How to Learn Chinese in 2,200 Not-So-Easy Lessons
By Jay Mathews
Washington Post Staff WriterTuesday, August 9, 2005; 4:45 PM
I spent several years, and some of your tax dollars, trying to learn Chinese, so I need to say something about a new campaign to get that language into U.S. schools and colleges.
The Asia Society just put out a report (see the internationaled.org Web site ) on how more Americans can learn Chinese. There was a world conference on the subject last month in Beijing. Chinese language instruction is, obviously, a good idea. China is our biggest trading partner, after Canada and Mexico. The country reminds me in some ways of America in the 1870s. It is recovering from horrid domestic events, getting stronger, with the potential to be the most important nation in the world. Chinese, along with Arabic, should be among our top foreign language priorities.
But let me -- just this once because I don't like recalling the pain -- tell you that learning Chinese is not going to be easy.
Chinese culture -- its philosophy, its art, its code of conduct, its food, its literature -- is one of the wonders of human civilization. It is so humane and so productive that I share few of the fears that the rise of Chinese economic and military power inspires in some Americans.
But the Chinese, despite all their good points, have a very difficult and in some ways inefficient language. Those Americans ready to pursue the worthy goal of learning it should be ready for a long, hard march.
Unkind people are saying at this point: Mathews may have been too dumb or too lazy to master Chinese, but the Chinese themselves seem to be handling their language fine. That is true. It is one more indication of the drive and ambition of those 1.3 billion people that most of them have become fluent and literate in a spoken language that includes four tones and a written language based on ideographs that give few clues to pronunciation and sometimes drive typists mad.
But it is also true that having to learn thousands of ideographic characters instead of just the two dozen or so letters of the Western alphabet has forced Chinese education into a deep, narrow groove. Chinese students and teachers have grown accustomed to relying on memorization, the way they learned to read. There is less creative thinking in the schools as a result, some scholars think.
For more than a century the Chinese have been arguing among themselves over how to simplify the written language without cutting themselves off from one of the great literary mother lodes of the past 3,000 years. The invention of the digital computer and the Internet have eased the reproduction and transmission of written Chinese, but children in China, and non-Chinese high school and college students like I once was, have to pound the meaning of all those slants and dots and curves into their brains, and hope they stay there.

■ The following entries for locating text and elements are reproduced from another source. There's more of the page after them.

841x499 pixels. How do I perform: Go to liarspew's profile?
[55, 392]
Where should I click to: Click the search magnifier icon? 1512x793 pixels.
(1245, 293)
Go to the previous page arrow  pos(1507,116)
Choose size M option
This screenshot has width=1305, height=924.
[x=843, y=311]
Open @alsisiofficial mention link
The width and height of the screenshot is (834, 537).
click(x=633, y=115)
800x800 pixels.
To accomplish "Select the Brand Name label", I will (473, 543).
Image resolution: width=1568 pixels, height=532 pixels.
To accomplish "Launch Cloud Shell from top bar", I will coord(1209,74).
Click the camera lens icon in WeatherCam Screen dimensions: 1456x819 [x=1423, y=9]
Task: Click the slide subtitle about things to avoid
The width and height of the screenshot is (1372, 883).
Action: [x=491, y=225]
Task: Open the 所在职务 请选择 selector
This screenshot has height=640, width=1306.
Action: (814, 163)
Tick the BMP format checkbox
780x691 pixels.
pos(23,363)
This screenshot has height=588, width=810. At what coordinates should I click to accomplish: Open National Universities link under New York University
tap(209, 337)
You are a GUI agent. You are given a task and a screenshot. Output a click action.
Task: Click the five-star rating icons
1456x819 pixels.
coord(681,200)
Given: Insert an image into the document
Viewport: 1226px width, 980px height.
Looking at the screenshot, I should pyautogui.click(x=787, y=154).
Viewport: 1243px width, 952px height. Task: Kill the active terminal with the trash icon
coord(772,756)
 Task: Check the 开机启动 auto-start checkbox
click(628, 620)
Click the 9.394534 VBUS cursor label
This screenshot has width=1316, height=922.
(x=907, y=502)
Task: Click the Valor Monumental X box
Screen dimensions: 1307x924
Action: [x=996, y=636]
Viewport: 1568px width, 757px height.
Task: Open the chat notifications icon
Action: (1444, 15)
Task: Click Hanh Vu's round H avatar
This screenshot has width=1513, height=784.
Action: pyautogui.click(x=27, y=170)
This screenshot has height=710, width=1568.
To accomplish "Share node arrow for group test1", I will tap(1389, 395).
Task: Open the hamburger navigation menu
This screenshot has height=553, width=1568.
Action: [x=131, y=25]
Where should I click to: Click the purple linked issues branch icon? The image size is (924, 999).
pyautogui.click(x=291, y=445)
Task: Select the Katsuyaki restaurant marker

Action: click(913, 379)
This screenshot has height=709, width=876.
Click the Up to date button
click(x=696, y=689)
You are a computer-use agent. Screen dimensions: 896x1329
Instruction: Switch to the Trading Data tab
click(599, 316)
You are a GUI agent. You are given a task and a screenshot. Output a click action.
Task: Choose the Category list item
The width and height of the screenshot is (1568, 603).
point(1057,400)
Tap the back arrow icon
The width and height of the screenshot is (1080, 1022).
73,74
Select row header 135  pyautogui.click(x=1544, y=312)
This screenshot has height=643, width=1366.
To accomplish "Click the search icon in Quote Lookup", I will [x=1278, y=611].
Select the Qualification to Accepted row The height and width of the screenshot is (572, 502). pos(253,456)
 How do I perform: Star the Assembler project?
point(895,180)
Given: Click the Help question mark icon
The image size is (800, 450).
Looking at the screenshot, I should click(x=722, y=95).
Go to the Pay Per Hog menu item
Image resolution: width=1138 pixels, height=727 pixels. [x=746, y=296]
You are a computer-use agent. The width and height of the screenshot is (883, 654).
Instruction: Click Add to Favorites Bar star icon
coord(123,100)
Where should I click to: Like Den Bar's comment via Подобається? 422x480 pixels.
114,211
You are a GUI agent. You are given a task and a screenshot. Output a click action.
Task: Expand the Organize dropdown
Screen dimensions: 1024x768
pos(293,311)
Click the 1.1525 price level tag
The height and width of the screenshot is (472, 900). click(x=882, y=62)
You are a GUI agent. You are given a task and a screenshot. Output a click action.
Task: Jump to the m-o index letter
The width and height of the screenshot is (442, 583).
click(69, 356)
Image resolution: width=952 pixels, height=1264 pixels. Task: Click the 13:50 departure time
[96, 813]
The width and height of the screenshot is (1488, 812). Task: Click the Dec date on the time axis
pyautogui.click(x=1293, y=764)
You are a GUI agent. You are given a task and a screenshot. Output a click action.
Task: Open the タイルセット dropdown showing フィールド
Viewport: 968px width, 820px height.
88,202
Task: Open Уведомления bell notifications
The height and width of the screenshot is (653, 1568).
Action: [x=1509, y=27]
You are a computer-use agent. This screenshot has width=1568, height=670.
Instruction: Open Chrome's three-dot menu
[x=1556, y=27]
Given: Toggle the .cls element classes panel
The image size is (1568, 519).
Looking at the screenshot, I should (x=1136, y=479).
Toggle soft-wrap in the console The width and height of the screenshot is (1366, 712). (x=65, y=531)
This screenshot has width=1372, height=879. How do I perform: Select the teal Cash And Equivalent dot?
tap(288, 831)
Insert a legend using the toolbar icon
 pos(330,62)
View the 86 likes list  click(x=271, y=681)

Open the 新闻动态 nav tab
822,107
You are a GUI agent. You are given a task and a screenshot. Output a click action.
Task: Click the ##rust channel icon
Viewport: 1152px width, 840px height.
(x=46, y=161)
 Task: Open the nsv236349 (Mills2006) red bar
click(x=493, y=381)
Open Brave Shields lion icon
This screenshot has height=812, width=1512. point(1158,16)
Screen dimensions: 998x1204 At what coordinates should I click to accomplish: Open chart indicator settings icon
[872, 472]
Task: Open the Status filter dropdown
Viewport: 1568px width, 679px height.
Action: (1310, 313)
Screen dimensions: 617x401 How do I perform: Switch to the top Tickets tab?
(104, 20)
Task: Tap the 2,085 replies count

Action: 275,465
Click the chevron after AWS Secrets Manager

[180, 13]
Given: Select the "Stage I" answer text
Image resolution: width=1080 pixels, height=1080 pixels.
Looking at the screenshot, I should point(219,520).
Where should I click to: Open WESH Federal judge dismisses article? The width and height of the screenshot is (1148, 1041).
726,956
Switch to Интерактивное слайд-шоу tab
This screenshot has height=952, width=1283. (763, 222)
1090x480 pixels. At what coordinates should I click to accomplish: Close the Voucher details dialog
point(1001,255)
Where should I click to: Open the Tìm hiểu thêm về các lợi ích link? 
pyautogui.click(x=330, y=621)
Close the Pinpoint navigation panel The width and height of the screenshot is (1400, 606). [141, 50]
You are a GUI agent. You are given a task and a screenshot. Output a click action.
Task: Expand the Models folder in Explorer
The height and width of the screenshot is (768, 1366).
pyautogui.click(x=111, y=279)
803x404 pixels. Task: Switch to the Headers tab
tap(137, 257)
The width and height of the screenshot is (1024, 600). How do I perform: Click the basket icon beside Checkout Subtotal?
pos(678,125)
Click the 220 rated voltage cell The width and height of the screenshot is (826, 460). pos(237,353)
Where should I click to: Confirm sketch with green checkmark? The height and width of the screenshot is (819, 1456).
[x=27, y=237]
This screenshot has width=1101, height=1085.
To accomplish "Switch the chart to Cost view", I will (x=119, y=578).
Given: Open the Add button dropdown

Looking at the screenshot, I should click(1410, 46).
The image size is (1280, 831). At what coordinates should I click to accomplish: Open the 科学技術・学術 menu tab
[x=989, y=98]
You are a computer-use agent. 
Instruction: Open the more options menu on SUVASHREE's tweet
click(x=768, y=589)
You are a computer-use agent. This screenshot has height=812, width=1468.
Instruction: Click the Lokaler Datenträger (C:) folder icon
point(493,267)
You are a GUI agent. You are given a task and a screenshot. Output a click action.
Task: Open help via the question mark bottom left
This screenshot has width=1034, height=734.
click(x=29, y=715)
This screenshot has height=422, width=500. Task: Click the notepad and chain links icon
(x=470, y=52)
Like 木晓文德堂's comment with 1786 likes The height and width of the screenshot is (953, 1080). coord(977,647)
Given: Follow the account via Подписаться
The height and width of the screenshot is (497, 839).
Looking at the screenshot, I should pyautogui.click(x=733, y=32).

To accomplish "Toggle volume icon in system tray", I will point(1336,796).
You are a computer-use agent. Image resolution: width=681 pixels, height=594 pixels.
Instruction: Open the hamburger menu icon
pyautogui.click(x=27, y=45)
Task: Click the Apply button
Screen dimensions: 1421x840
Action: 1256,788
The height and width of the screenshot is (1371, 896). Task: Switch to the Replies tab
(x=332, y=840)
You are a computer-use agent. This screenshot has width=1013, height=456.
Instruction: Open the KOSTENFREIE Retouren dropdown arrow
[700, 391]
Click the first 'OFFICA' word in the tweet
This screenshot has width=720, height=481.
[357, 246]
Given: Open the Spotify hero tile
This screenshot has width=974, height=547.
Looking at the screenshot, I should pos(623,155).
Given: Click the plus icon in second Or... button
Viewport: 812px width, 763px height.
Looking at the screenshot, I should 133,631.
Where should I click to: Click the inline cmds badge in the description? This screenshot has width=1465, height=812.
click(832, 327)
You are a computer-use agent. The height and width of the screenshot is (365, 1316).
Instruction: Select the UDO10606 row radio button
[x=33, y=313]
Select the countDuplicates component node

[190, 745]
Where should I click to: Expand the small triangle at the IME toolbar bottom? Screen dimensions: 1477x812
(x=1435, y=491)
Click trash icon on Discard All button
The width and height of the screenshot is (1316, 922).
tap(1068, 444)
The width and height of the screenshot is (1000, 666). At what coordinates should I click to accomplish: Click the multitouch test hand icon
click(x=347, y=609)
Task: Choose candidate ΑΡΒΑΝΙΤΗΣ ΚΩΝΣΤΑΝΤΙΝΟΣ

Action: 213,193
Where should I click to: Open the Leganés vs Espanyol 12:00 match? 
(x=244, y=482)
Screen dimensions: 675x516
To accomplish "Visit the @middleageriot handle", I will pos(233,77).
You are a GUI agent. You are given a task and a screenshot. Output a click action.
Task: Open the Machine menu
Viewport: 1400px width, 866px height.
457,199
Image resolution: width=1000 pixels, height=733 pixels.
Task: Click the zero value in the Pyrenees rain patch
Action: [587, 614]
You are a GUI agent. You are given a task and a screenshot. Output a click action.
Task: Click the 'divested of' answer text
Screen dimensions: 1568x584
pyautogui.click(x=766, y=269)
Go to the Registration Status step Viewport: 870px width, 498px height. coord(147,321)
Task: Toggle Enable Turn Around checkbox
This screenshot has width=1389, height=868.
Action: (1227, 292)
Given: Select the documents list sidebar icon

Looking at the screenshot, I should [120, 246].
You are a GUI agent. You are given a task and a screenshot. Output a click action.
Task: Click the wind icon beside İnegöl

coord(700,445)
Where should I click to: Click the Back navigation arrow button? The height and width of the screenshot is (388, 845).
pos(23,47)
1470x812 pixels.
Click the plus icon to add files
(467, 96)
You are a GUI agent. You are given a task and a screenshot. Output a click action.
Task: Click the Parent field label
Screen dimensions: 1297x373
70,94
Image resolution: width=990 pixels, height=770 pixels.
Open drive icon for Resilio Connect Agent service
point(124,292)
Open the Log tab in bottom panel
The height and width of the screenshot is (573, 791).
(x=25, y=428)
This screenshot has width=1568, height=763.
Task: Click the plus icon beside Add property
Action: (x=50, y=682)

Take one small example. When I lived with my family in Beijing in the late 1970s and early 1980s, my six-year-old son got to be a pretty good reader. There wasn't much television to distract him, and as a budding baseball and football fan he loved to decipher the sports pages of the International Herald Tribune. When Chinese saw him reading the newspaper in the dining hall of the hotel where we lived, they were amazed, since their equally bright children needed much more time before they could handle a Chinese newspaper.
You can imagine, then, what it was like for me at age 19 when I took my first Chinese lessons in college.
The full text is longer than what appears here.